* _Quoted text_:
+++

# Uber Xchange?



## allsummer17 (Jun 4, 2017)

I am deciding if I should lease through Uber Xchange or consider buying a car instead. 

With the newest version of Xchange, the terms include a $250 deposit, a lease starting a minimum of $100/week, and basic maintenance included. Pros are unlimited mileage, a newer car than I would afford on my own, however I would be responsible for rideshare insurance and gas. Just back of the envelope I am easily paying $600-$700 per month for the car. Based on talking with family members who Uber I would recoup twice the amount, however that's still money I could be pocketing by buying a car. 

I have good enough credit and savings to afford a car. I feel much better about not getting into a lease agreement with Uber, however I am worried about running up so much mileage with a new car. Any advice or information I'm missing to make the decision?


----------



## tohunt4me (Nov 23, 2015)

allsummer17 said:


> I am deciding if I should lease through Uber Xchange or consider buying a car instead.
> 
> With the newest version of Xchange, the terms include a $250 deposit, a lease starting a minimum of $100/week, and basic maintenance included. Pros are unlimited mileage, a newer car than I would afford on my own, however I would be responsible for rideshare insurance and gas. Just back of the envelope I am easily paying $600-$700 per month for the car. Based on talking with family members who Uber I would recoup twice the amount, however that's still money I could be pocketing by buying a car.

+++

Entries for pointing to words and elements
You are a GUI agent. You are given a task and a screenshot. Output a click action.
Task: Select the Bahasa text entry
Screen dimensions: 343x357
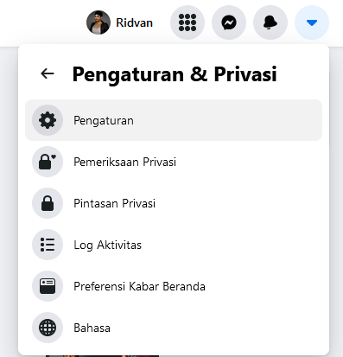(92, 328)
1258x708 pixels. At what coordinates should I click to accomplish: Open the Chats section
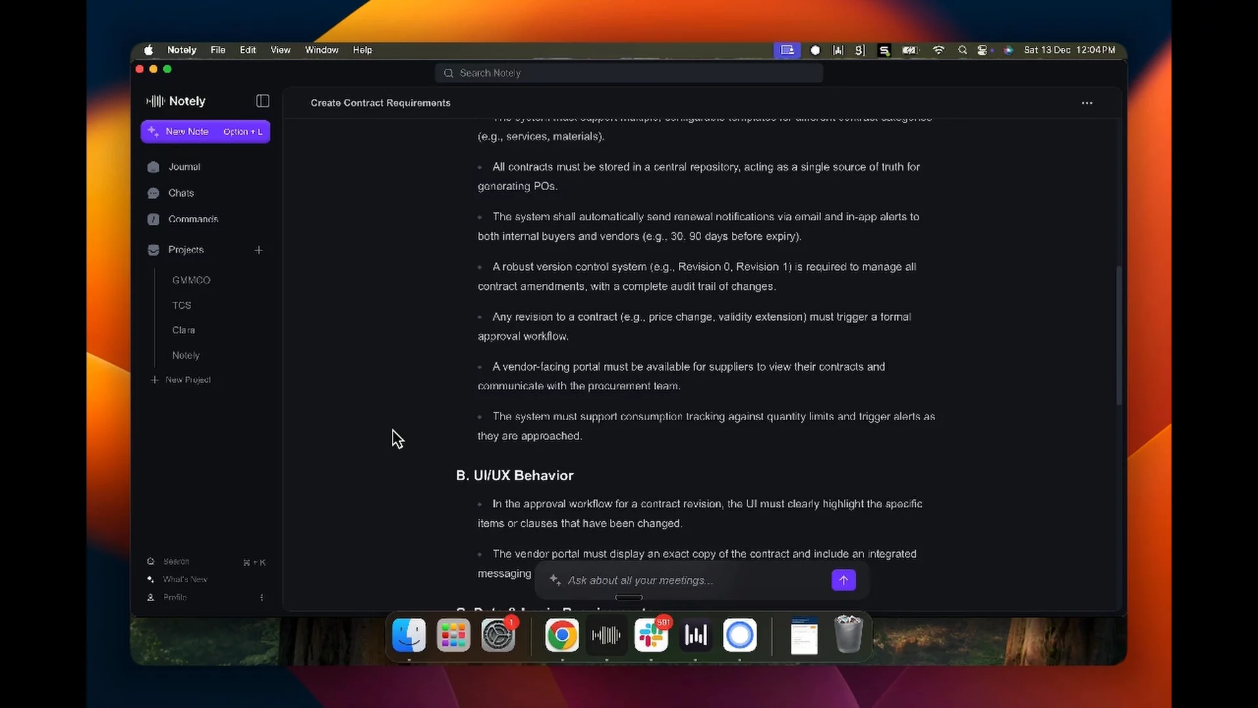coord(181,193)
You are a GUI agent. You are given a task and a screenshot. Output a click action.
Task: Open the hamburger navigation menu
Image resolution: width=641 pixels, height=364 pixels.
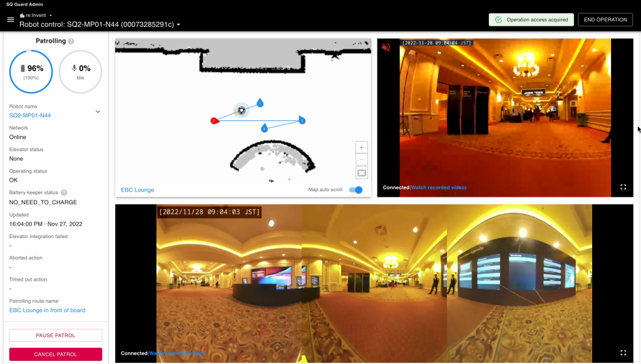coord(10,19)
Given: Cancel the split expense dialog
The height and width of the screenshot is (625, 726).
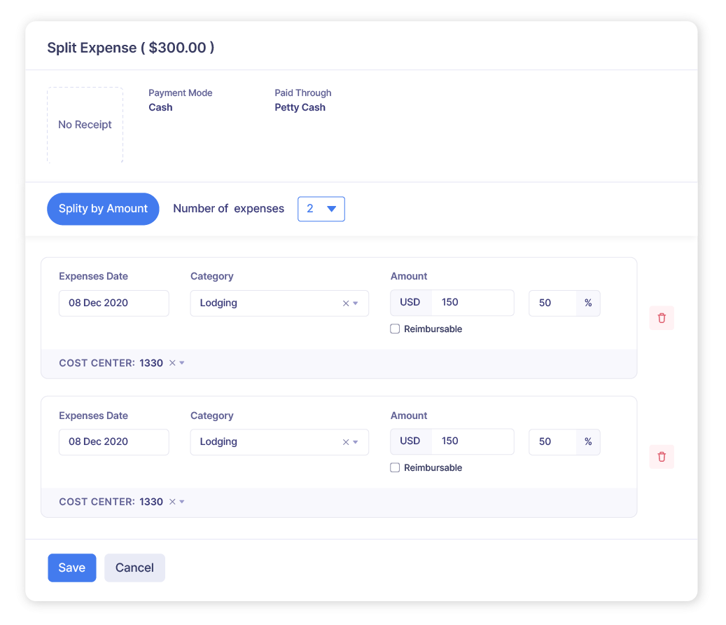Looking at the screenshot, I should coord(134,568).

+++

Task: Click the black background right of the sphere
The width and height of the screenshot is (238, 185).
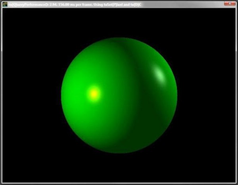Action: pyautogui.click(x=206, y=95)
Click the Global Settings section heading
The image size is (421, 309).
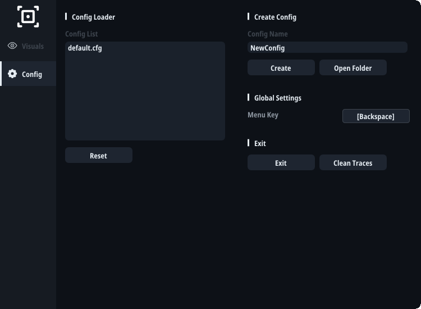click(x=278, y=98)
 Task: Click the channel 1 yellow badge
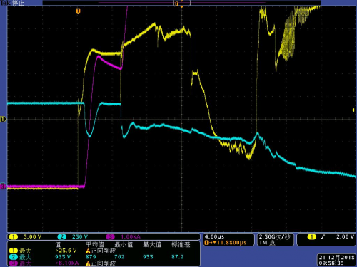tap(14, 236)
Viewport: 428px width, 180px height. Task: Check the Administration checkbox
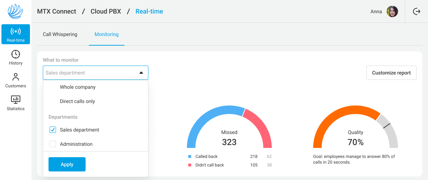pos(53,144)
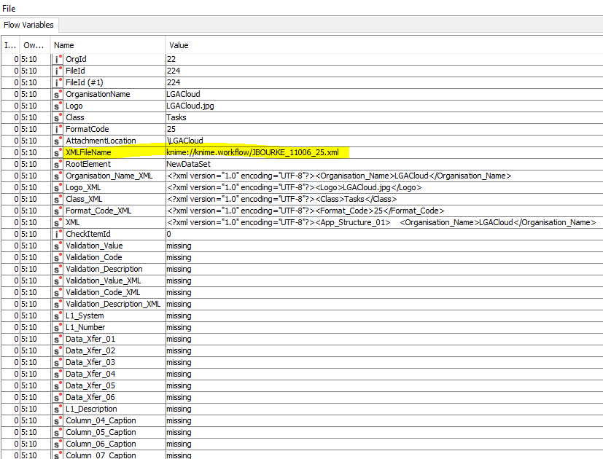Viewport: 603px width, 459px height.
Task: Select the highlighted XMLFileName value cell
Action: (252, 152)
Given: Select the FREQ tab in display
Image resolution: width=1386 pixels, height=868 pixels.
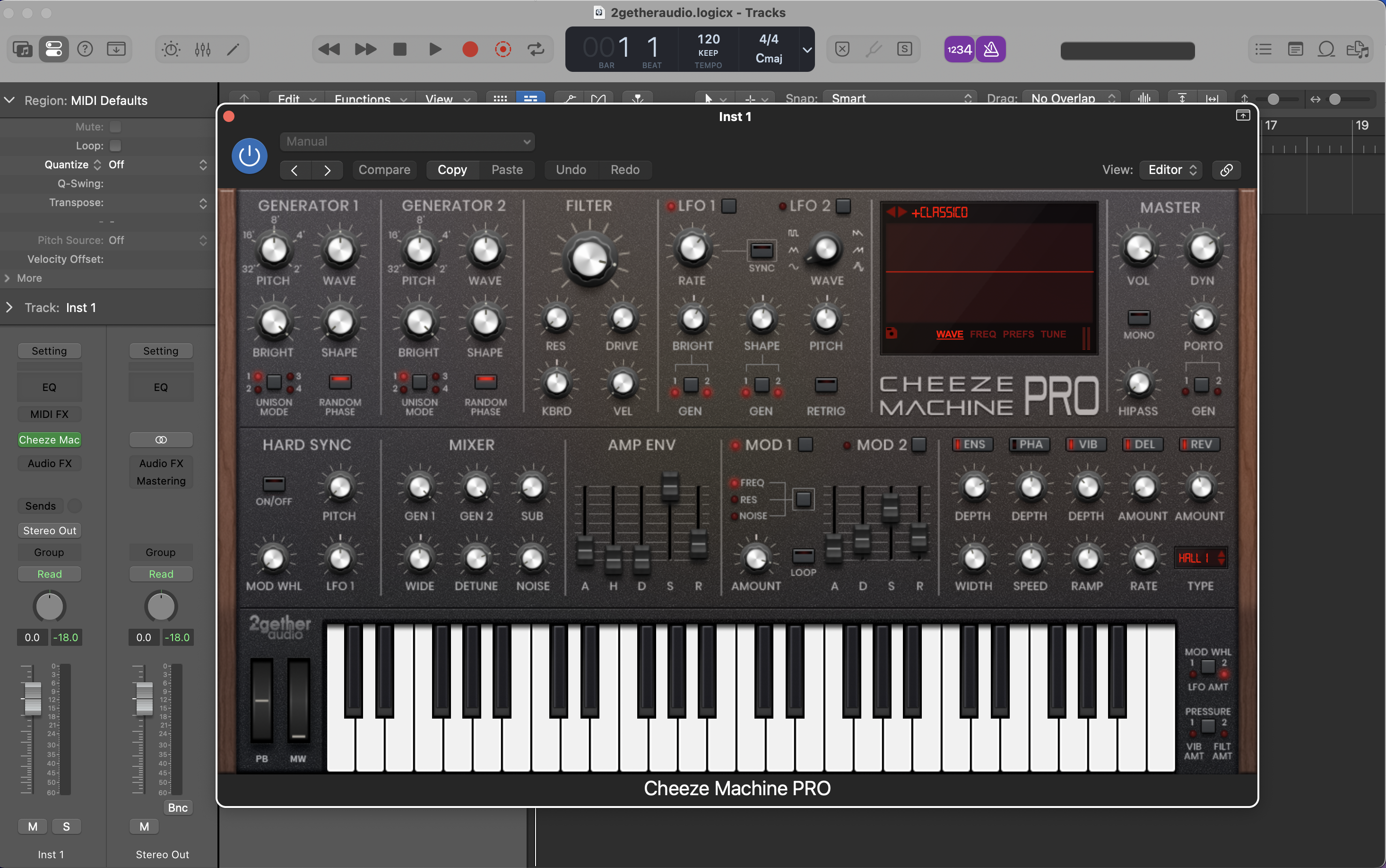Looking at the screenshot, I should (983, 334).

+++

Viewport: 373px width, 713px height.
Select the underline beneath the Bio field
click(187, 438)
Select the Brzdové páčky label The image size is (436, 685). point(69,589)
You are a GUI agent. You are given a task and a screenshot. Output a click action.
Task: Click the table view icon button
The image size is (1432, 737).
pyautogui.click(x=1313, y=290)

+++

* _What to do_:
Print everything in the Uber Xchange thread from "I have good" down to "(Nov 23, 2015)", reproducing it word for word. The records are separate material and have no connection to the Uber Xchange thread.

* _Correct response_:
I have good enough credit and savings to afford a car. I feel much better about not getting into a lease agreement with Uber, however I am worried about running up so much mileage with a new car. Any advice or information I'm missing to make the decision?


----------



## tohunt4me (Nov 23, 2015)